#### PROBLEM TO WORK ON:
Copy out the records from the line containing "You are a computer-use agent. Viewport: 1114px" through the line containing "Viewport: 1600px width, 764px", substituting "Redo" for "Undo" and leaving everything else unchanged.

[Data listing]
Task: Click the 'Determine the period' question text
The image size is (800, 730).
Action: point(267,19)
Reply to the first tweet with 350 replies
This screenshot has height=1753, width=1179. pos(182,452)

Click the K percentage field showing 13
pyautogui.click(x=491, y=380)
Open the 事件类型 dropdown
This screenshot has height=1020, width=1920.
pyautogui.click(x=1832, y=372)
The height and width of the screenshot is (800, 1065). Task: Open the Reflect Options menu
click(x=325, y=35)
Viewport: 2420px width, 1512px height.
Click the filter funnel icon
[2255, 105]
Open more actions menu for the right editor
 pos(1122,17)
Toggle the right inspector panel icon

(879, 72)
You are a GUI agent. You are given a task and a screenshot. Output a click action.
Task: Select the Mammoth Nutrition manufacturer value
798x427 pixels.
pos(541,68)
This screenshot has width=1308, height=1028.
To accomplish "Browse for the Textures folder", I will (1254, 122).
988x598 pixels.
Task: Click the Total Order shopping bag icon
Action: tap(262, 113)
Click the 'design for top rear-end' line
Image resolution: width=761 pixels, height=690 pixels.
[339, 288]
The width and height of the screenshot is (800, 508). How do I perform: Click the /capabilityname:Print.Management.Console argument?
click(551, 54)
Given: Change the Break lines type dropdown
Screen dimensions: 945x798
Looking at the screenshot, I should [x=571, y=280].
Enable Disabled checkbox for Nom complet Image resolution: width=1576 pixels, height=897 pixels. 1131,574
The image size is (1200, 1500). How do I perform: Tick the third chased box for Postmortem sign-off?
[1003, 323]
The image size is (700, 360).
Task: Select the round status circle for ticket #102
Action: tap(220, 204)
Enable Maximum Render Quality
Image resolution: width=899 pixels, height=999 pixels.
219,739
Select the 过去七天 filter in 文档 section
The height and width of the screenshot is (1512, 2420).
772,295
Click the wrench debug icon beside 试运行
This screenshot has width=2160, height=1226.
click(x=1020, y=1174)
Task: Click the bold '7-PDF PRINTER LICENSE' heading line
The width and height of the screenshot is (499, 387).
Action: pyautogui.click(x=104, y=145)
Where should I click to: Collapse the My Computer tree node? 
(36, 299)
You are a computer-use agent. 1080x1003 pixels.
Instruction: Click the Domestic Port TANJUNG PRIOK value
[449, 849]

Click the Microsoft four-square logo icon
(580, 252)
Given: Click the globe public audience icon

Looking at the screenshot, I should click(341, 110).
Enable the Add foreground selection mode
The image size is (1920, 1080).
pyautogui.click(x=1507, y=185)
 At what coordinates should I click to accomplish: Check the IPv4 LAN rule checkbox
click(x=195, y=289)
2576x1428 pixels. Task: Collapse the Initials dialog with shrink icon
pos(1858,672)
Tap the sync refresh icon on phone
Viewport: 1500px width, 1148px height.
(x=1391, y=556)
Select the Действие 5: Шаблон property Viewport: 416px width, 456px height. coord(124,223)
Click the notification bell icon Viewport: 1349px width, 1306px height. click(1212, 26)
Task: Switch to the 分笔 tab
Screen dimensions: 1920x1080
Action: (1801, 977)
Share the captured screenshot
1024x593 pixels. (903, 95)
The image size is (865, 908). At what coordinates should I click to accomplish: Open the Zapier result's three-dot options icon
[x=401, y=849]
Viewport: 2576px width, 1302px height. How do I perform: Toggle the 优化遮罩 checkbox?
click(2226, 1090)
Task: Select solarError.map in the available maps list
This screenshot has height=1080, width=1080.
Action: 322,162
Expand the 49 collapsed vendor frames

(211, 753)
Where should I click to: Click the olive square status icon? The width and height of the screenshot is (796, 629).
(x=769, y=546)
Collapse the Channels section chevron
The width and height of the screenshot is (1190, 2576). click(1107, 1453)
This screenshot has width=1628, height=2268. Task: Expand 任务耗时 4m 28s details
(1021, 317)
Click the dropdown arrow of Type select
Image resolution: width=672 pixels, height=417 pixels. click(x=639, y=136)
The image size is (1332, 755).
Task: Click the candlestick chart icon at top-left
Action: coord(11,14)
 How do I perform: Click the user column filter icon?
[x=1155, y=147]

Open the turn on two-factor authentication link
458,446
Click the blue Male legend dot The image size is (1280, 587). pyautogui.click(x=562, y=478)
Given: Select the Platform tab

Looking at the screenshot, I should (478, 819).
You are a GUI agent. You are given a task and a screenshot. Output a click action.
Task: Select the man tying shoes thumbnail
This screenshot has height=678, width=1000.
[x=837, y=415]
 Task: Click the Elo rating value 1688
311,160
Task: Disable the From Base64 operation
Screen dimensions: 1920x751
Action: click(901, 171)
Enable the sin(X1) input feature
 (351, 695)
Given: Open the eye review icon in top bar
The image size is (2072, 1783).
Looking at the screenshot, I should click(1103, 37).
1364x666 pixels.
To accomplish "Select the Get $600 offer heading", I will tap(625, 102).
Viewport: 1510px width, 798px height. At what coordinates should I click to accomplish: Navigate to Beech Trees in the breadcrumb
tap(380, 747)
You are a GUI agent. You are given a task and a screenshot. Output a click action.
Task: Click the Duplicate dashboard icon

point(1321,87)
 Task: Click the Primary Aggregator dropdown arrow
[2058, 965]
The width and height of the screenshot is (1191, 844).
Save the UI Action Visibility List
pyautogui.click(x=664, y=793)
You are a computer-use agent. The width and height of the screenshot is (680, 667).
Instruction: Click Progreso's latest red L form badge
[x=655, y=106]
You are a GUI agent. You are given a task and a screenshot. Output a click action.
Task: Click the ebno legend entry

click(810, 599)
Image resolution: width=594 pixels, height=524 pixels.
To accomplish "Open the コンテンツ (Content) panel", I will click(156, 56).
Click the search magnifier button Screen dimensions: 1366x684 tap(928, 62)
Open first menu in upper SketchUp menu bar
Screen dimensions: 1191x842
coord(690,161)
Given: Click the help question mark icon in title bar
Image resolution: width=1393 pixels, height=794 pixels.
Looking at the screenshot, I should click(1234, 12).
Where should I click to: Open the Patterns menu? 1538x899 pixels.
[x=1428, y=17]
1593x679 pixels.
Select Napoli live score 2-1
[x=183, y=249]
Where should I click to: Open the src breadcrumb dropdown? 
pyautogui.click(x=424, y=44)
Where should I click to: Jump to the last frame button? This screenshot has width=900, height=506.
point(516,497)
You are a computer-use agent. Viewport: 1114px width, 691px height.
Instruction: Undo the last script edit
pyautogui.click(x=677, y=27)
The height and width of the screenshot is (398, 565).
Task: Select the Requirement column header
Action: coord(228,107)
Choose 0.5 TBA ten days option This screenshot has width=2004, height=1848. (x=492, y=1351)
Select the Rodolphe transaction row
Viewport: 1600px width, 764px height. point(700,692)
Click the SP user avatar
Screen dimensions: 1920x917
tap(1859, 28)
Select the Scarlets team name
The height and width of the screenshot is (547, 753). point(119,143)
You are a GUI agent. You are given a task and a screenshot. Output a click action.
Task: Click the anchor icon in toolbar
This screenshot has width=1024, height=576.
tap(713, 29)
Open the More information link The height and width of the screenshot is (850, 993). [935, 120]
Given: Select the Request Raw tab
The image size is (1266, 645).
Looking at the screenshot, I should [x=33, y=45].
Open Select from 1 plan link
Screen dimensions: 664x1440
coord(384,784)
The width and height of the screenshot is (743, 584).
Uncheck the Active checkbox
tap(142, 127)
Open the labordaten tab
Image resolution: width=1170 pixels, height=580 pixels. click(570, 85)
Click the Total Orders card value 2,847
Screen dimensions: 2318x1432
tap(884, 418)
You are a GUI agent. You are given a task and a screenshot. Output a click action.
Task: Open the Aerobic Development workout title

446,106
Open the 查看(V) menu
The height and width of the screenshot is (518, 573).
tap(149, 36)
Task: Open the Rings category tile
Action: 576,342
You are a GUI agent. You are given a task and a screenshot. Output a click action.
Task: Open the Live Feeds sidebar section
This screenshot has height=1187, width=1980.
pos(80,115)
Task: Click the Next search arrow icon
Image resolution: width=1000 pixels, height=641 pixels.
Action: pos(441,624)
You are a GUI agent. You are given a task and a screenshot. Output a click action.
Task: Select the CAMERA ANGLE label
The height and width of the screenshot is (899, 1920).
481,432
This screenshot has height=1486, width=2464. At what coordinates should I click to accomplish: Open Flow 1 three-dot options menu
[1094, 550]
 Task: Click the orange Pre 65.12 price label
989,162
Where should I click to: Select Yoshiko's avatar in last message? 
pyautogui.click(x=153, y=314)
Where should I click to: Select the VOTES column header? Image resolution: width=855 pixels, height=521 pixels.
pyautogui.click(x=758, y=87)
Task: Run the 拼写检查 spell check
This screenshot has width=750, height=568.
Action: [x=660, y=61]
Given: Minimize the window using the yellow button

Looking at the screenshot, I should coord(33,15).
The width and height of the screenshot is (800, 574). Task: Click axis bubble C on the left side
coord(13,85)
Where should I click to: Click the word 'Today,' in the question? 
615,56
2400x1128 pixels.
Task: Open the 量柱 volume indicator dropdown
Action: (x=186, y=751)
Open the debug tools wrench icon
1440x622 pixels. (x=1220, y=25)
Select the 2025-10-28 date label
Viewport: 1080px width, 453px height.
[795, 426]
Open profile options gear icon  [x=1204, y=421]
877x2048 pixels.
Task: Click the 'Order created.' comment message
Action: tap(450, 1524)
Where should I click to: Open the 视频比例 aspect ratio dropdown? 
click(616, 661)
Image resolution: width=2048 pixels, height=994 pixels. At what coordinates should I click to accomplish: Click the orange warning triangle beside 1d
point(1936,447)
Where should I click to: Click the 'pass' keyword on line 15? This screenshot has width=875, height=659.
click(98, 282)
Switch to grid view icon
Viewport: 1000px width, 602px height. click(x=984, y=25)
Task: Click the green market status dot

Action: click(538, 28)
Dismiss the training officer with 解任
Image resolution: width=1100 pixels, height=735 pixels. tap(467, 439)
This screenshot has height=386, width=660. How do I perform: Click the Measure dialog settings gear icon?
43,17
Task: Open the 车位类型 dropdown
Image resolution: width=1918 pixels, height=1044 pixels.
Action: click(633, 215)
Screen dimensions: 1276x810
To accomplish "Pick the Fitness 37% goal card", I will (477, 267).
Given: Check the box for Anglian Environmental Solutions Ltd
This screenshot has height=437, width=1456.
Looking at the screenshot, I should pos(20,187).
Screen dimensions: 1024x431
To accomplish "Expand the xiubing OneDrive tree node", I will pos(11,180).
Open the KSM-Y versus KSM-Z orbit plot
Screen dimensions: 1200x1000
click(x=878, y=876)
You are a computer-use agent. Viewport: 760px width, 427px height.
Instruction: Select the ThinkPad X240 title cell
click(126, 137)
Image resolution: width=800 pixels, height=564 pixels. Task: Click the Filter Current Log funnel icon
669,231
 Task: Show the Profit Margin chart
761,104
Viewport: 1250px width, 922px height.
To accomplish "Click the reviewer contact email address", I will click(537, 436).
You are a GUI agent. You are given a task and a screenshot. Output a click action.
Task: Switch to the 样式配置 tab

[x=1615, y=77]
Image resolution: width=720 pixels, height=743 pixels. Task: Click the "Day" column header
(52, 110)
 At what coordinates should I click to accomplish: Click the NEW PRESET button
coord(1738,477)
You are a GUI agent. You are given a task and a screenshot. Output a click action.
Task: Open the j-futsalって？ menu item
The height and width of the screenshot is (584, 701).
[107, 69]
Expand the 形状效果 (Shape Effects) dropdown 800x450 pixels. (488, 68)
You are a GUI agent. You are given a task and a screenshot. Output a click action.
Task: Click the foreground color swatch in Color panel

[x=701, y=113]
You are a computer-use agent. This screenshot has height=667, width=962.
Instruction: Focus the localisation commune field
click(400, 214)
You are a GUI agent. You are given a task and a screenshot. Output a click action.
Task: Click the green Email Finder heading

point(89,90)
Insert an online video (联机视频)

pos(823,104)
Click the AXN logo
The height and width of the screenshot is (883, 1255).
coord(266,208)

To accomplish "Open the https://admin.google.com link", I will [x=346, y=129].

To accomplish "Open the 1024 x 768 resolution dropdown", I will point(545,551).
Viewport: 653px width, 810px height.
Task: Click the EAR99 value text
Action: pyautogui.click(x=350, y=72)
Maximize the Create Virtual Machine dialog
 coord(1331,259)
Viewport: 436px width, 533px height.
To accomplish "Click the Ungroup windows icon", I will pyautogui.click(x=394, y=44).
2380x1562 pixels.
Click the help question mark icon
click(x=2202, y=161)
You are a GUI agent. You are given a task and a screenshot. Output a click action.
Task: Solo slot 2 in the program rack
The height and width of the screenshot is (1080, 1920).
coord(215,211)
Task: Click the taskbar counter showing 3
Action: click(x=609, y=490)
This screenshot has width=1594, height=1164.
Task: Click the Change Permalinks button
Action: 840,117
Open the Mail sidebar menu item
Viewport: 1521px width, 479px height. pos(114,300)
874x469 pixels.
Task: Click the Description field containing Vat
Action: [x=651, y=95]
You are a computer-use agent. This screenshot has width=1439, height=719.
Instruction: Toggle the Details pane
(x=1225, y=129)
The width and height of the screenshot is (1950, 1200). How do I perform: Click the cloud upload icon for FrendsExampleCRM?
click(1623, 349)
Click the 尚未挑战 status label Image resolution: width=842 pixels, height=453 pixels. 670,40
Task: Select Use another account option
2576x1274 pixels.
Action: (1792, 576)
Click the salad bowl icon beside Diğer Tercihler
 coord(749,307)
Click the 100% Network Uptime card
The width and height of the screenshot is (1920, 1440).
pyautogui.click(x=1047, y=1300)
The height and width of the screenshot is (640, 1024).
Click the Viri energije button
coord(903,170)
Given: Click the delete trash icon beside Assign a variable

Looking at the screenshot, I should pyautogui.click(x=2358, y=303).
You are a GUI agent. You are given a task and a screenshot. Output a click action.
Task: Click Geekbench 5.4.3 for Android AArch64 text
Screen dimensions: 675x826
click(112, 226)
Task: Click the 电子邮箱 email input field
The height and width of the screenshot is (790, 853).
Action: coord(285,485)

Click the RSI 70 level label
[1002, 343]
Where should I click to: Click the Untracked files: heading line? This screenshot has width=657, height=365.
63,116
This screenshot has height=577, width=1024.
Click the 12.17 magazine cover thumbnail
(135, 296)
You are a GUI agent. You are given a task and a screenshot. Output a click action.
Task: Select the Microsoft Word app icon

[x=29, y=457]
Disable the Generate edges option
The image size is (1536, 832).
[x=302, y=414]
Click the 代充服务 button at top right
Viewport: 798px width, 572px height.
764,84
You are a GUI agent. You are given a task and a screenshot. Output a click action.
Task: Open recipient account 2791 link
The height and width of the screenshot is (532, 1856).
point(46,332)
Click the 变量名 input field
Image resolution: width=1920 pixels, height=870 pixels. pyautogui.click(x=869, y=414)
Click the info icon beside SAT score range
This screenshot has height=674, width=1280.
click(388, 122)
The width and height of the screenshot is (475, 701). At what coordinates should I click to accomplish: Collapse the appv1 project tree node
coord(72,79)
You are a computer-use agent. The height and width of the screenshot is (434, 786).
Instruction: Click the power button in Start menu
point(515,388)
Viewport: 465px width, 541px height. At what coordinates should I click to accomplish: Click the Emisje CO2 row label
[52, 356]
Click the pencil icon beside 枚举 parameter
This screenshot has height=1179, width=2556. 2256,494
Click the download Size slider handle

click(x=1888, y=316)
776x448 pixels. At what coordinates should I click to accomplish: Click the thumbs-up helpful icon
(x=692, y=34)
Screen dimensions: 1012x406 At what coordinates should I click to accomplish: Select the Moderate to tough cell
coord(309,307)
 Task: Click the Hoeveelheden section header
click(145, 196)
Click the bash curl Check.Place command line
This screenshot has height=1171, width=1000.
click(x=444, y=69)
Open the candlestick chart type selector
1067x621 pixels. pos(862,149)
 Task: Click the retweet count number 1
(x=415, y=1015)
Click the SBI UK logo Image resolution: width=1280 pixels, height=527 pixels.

#### THE RESPONSE:
You are a computer-use agent. Viewport: 1114px width, 691px height.
Instruction: Redo the last script edit
pyautogui.click(x=677, y=27)
The height and width of the screenshot is (398, 565).
Task: Select the Requirement column header
Action: coord(228,107)
Choose 0.5 TBA ten days option This screenshot has width=2004, height=1848. (x=492, y=1351)
Select the Rodolphe transaction row
Viewport: 1600px width, 764px height. point(700,692)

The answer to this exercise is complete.